El calor era un golpe en los pulmones. Me senté en el nivel más bajo, dejando que mis ojos se acostumbraran a la penumbra apenas rota por una luz que entraba por la puerta. Había dos siluetas más, pero mi atención fue secuestrada por el hombre sentado en la banca de la esquina a mi derecha, caso tocando mi rodilla con la suya.
Estaba reclinado contra la pared de azulejos, las piernas abiertas con una autoridad indolente. La luz se pegaba a su piel mojada, esculpiendo un torso definido y unos muslos sólidos. Su verga, pesada y semierecta, reposaba sobre su escroto. No había pudor en su postura, sino una declaración de principios: este soy yo, este es mi deseo, y no me importa quién lo vea.
No me tocó. Ni una vez.
Sentí su mirada sobre mí mucho antes de atreverme a devolverla. Era un peso físico, un calor distinto al del vapor que me recorría la piel. Finalmente, levanté la vista.
Me estaba viendo.
Su mirada no se detuvo en mi cara. Viajó por mi pecho, mi abdomen, y se posó sin disimulo en el bulto que mi ansiedad y mi deseo ya estaban formando bajo la toalla.
Bajé la mirada, incendiado. Pero era tarde. El juego había comenzado. Volví a mirarlo, y esta vez le sostuve la mirada. El mundo se contrajo a ese pasillo de niebla entre nosotros.
Entonces, muy despacio, se pasó la mano por el pecho. Los dedos se deslizaron por la piel mojada, desde la clavícula hasta el abdomen, en una caricia que era para él, pero cuyo destinatario era yo. Su mirada era una orden silenciosa: “Estoy aquí. Y tú sabes que me quieres.”
No me paré. No me acerqué. Pero mi mano, traidora y obediente, se hundió bajo el algodón húmedo de mi toalla. Y empecé a acariciarme.
Despacio.
Mientras él me miraba. Mientras yo lo miraba a él.
Su mano bajó hasta su propia verga, ya completamente dura, y comenzó un ritmo lento y soberbio. Yo lo imité. Nuestras respiraciones se volvieron el único sonido, una percusión íntima que se mezclaba con el siseo del vapor. Nos estábamos cogiendo con los ojos, con cada exhalación, con la tensión que vibraba en el aire denso.

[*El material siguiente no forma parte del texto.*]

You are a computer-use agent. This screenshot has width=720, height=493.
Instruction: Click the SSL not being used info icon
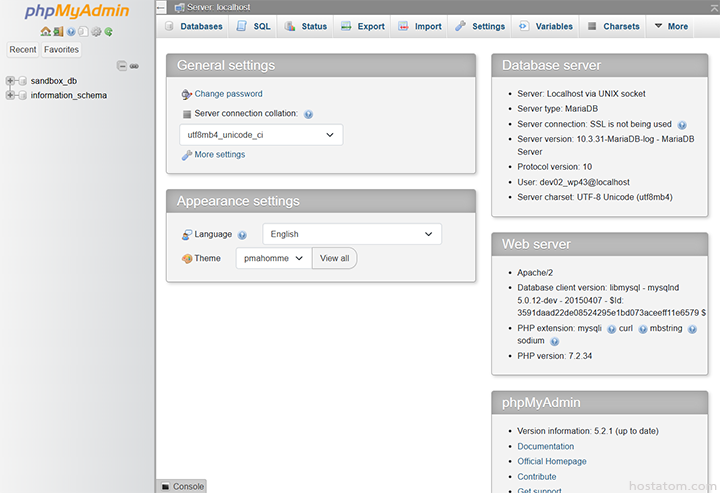coord(682,125)
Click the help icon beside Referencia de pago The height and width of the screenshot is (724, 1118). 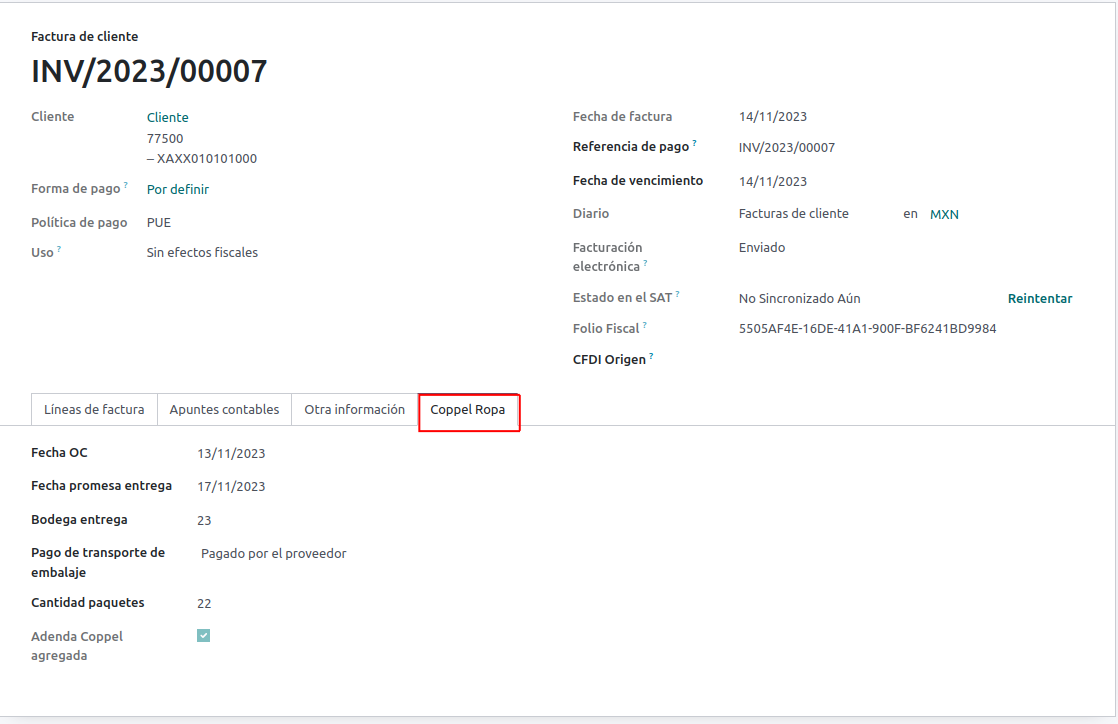pyautogui.click(x=695, y=143)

Vi su mandíbula tensarse, su cabeza echarse hacia atrás. Sentí el nudo apretarse en mi vientre. Aceleré mi ritmo, y él, viéndome, aceleró el suyo. Cerramos los ojos en una sincronía perfecta, un espasmo mudo que nos sacudió a ambos en nuestro propio rincón de aquella catedral de vapor.
Cuando abrí los ojos, él ya se estaba levantando. Pasó a mi lado sin una mirada y desapareció tras la puerta.
Esperé un par de minutos, con el pulso martilleando en mis sienes. Salí. El aire del pasillo se sentía helado. Lo vi a lo lejos. Estaba de pie bajo una de las regaderas, el agua cayendo en cascada sobre su espalda ancha. No volteó. Pasó junto al jacuzzi sin detenerse y salió al área de los vestidores.
Salí de ahí sintiendo el temblor en mis piernas. Supe que lo habíamos hecho. Con los ojos, con el aire, con el sudor del cuarto.
Y cada vez que vuelvo a los Galicia, y paso frente a esas tres puertas, ya no busco un cuerpo. Busco esa mirada.
Porque a veces, el sexo más intenso no necesita contacto. Solo necesitas que alguien te vea… y sepa que lo deseas.